— BEGIN Input material —

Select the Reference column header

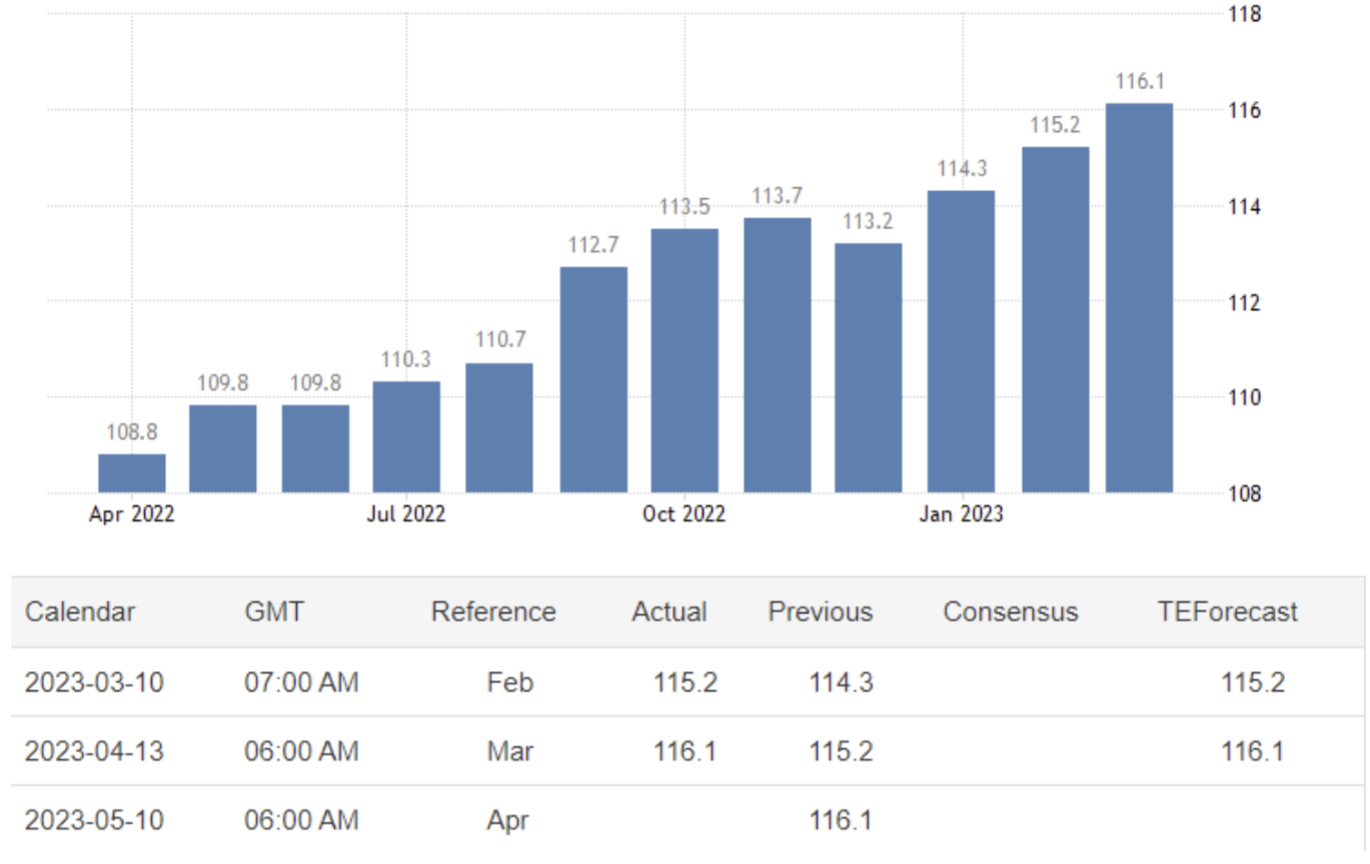click(x=493, y=612)

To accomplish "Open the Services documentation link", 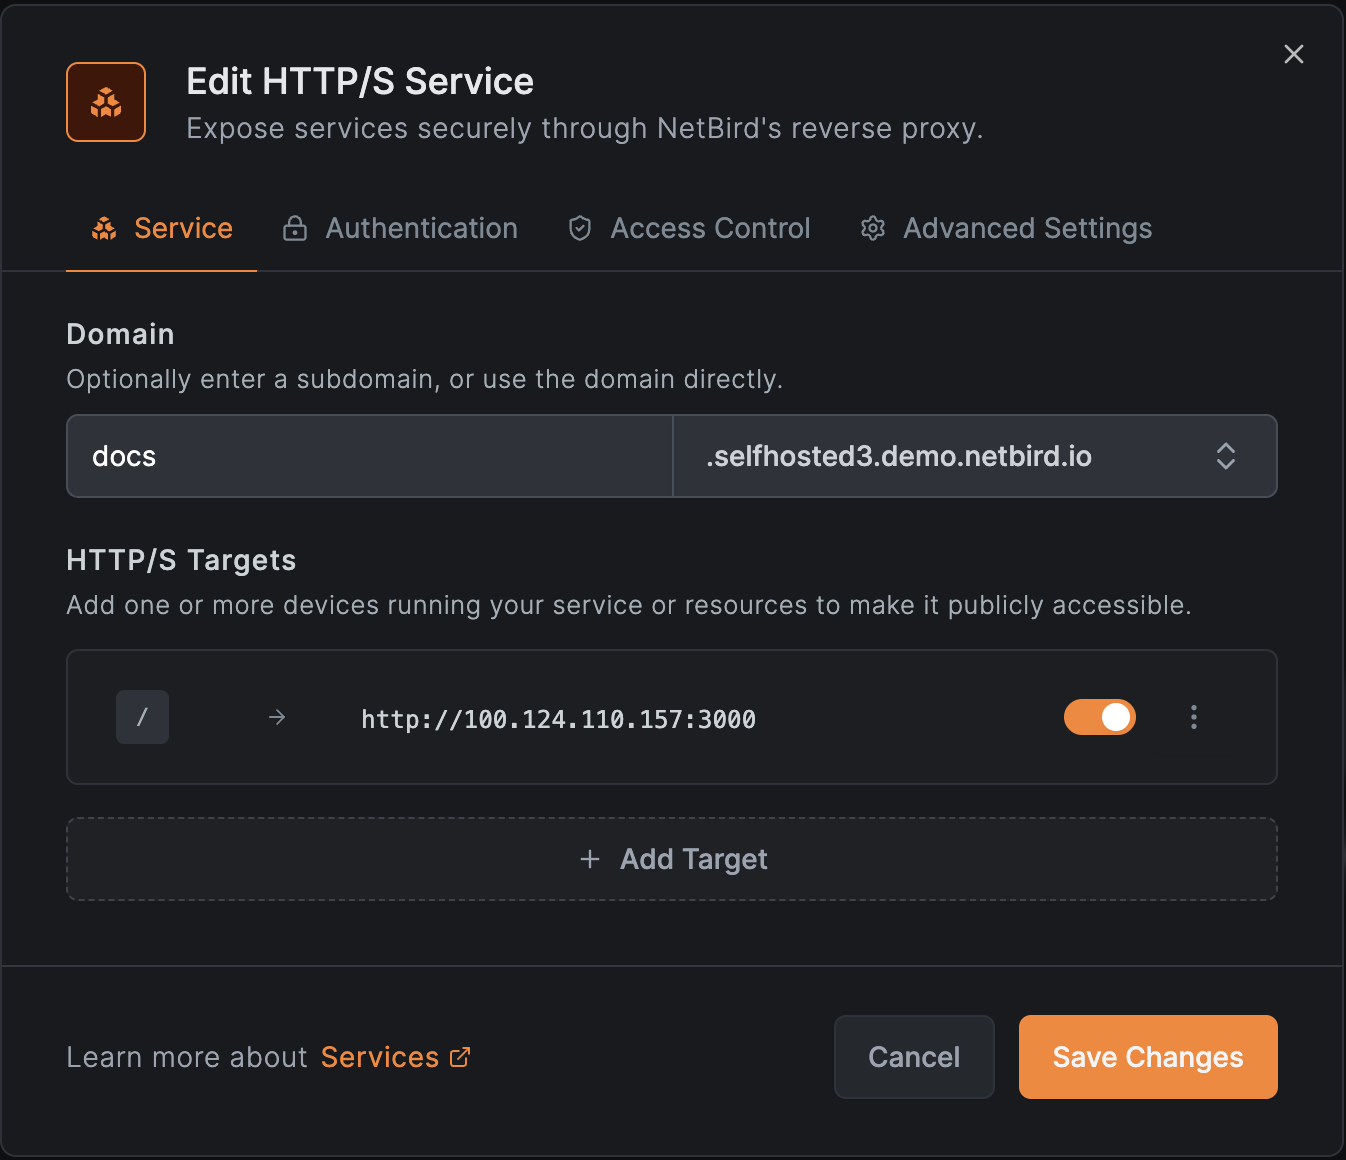I will 380,1057.

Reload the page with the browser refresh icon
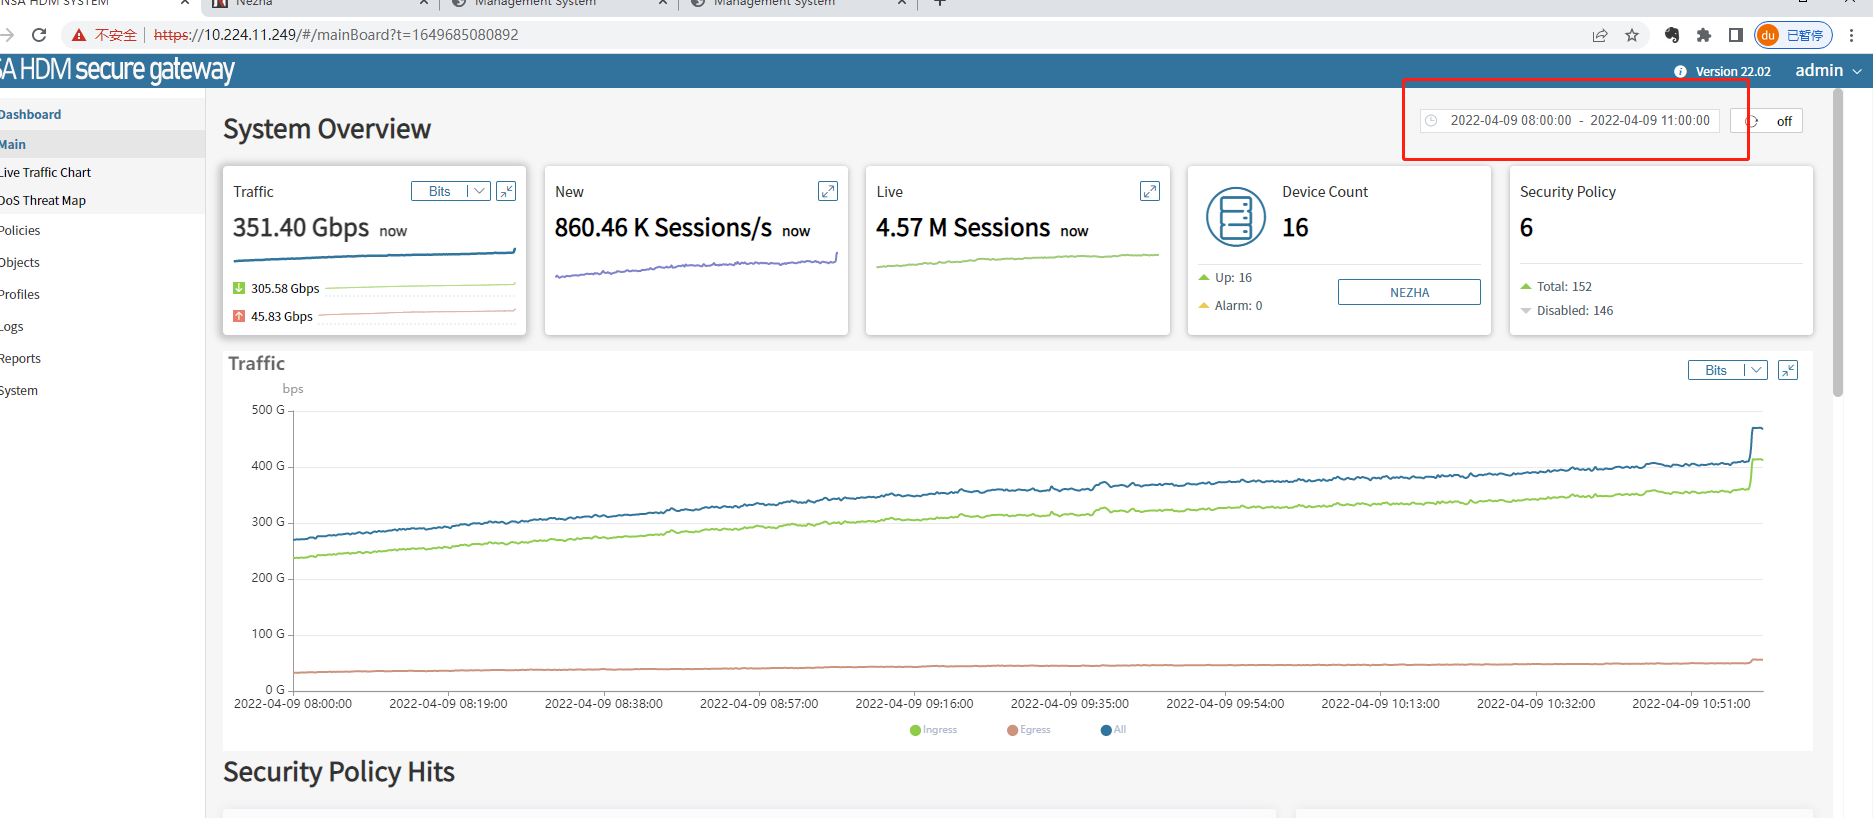tap(39, 35)
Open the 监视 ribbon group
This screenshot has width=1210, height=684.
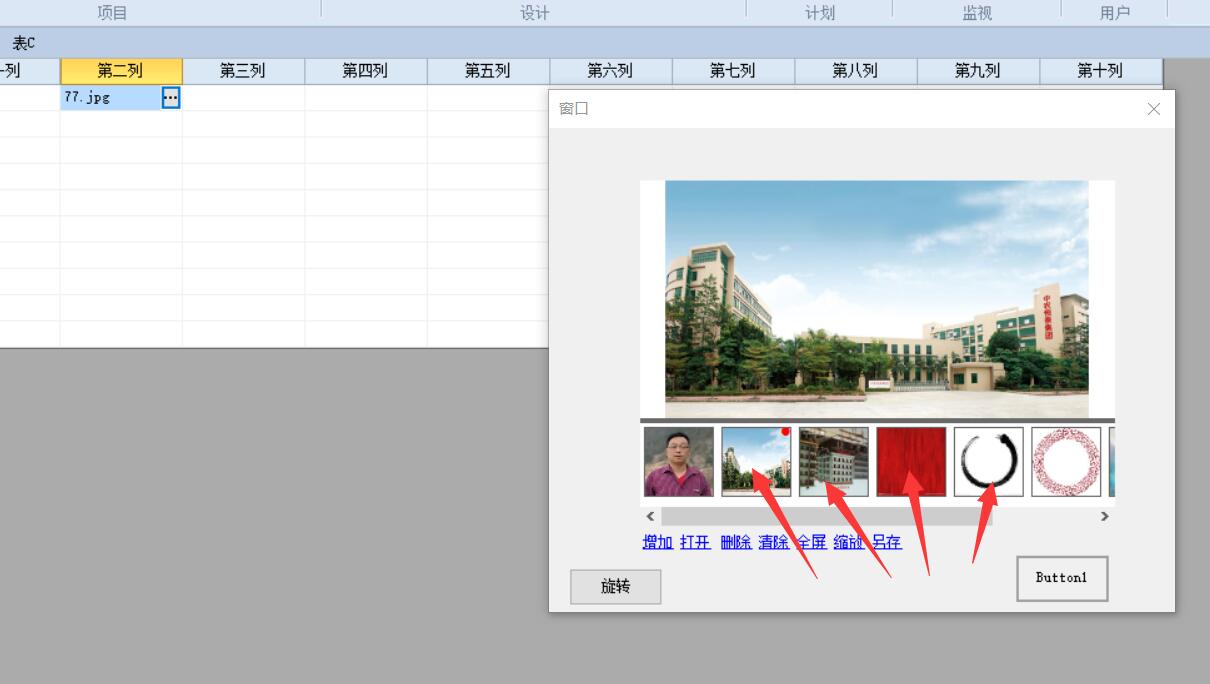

— END Input material —

▶ **Exercise**
Reproduce the lines above verbatim, beginning at the line that contains "Open the 监视 ribbon group" and continuing through the end of the material. Omit the pictures from your answer.

▶ **Full answer**
Open the 监视 ribbon group
This screenshot has width=1210, height=684.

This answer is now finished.